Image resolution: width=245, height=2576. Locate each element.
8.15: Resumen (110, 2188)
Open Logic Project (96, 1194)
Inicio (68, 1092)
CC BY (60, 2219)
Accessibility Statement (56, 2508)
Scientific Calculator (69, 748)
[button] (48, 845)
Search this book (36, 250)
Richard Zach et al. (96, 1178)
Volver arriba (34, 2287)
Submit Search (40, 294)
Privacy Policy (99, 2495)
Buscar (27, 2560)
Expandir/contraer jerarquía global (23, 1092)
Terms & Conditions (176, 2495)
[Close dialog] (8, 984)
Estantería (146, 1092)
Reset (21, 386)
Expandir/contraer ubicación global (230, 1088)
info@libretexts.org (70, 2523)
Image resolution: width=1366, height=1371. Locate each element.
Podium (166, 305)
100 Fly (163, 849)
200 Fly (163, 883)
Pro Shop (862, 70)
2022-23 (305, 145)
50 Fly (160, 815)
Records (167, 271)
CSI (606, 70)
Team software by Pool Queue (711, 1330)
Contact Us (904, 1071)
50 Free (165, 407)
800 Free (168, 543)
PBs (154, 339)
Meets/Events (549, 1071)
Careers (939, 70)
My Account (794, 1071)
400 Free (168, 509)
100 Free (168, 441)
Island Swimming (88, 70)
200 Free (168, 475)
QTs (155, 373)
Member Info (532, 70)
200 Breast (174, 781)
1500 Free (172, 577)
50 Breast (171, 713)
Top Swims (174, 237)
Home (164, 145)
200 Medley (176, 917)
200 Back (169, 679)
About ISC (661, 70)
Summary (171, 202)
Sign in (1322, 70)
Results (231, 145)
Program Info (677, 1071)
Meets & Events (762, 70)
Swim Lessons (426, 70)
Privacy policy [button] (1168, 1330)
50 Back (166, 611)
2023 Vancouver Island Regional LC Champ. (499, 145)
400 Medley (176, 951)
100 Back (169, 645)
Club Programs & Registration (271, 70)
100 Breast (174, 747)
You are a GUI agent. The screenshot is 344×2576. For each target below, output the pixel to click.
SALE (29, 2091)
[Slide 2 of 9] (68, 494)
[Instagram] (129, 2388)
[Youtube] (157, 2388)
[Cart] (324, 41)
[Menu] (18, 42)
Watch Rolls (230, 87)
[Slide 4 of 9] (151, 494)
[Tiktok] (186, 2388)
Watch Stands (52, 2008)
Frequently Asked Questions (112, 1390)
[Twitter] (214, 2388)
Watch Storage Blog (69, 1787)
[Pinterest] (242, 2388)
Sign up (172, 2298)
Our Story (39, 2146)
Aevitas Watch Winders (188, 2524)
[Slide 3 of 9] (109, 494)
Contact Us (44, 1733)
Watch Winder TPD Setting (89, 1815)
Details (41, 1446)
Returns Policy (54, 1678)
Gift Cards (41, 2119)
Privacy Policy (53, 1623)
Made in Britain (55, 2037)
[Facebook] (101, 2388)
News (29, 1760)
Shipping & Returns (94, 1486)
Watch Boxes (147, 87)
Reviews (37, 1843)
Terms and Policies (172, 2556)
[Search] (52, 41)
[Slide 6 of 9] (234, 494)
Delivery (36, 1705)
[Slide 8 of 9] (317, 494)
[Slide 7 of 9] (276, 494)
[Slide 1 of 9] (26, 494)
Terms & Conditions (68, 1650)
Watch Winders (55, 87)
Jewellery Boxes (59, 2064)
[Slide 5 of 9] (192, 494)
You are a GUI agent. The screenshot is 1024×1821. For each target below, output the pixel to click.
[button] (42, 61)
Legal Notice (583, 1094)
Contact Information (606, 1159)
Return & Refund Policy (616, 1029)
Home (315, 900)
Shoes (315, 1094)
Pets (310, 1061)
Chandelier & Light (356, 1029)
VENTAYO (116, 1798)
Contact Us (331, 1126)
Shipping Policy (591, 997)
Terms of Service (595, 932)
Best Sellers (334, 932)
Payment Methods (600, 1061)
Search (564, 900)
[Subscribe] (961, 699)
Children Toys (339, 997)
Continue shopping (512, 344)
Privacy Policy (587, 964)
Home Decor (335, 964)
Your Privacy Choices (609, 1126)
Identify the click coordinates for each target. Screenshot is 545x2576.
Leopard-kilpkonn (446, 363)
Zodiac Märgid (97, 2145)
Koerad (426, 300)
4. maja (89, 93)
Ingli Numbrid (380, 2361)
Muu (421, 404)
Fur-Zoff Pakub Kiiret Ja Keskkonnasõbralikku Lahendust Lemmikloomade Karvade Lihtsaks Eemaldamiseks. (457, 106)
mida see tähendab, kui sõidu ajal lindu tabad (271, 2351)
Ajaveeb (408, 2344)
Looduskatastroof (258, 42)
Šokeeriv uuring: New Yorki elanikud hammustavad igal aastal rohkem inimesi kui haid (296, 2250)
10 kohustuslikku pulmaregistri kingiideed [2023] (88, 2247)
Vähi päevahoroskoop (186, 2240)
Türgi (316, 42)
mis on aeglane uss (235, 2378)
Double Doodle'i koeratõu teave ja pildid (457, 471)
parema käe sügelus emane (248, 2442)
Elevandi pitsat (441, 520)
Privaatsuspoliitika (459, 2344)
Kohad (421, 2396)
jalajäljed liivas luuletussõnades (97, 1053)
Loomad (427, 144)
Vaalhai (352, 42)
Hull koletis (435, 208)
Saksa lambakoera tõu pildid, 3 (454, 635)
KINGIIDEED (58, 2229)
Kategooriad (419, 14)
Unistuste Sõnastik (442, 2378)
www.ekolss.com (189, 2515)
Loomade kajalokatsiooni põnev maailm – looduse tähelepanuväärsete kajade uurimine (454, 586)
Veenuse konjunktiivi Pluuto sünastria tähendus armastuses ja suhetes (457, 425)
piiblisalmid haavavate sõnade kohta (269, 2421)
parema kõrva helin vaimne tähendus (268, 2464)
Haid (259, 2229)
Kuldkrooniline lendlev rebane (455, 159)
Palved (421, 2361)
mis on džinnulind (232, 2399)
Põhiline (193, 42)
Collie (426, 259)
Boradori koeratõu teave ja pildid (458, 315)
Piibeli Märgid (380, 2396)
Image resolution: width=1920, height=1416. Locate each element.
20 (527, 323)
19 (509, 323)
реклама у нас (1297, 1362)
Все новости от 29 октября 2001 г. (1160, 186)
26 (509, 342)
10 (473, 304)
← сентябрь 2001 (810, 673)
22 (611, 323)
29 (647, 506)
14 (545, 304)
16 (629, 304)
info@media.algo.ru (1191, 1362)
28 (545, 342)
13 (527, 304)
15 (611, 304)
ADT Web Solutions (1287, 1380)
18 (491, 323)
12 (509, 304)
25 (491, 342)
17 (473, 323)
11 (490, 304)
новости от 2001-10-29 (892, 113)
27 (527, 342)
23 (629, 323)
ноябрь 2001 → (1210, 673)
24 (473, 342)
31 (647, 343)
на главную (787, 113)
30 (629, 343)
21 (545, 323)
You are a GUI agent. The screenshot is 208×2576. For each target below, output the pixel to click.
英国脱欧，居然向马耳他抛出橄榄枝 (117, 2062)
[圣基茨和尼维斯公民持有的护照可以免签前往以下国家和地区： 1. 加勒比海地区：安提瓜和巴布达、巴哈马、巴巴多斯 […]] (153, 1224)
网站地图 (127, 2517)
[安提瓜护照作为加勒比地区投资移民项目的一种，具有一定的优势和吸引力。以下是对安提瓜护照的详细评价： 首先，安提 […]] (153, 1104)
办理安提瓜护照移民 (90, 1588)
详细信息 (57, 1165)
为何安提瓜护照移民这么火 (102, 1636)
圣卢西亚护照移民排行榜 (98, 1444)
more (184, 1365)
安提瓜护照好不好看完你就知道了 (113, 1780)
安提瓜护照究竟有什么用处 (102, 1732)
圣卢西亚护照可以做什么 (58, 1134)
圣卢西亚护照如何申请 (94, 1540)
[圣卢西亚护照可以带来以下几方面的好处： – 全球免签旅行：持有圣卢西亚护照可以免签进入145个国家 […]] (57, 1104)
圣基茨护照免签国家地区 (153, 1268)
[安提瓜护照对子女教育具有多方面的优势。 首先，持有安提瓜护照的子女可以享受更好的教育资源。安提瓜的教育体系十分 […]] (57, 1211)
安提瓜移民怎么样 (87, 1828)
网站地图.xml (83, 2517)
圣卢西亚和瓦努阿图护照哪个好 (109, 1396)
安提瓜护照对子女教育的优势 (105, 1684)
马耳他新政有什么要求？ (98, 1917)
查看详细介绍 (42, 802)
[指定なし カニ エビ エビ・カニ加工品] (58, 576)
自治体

> [THE PROBLEM]: Retype the portion of the data above that starts on the line with "Swim Lessons (426, 70)" and finishes on the line with "Made in Britain (55, 2037)", including both of those lines.

> [EXERCISE ANSWER]:
Swim Lessons (426, 70)
Privacy policy [button] (1168, 1330)
50 Back (166, 611)
2023 Vancouver Island Regional LC Champ. (499, 145)
400 Medley (176, 951)
100 Back (169, 645)
Club Programs & Registration (271, 70)
100 Breast (174, 747)
You are a GUI agent. The screenshot is 344×2576. For each target below, output the pixel to click.
SALE (29, 2091)
[Slide 2 of 9] (68, 494)
[Instagram] (129, 2388)
[Youtube] (157, 2388)
[Cart] (324, 41)
[Menu] (18, 42)
Watch Rolls (230, 87)
[Slide 4 of 9] (151, 494)
[Tiktok] (186, 2388)
Watch Stands (52, 2008)
Frequently Asked Questions (112, 1390)
[Twitter] (214, 2388)
Watch Storage Blog (69, 1787)
[Pinterest] (242, 2388)
Sign up (172, 2298)
Our Story (39, 2146)
Aevitas Watch Winders (188, 2524)
[Slide 3 of 9] (109, 494)
Contact Us (44, 1733)
Watch Winder TPD Setting (89, 1815)
Details (41, 1446)
Returns Policy (54, 1678)
Gift Cards (41, 2119)
Privacy Policy (53, 1623)
Made in Britain (55, 2037)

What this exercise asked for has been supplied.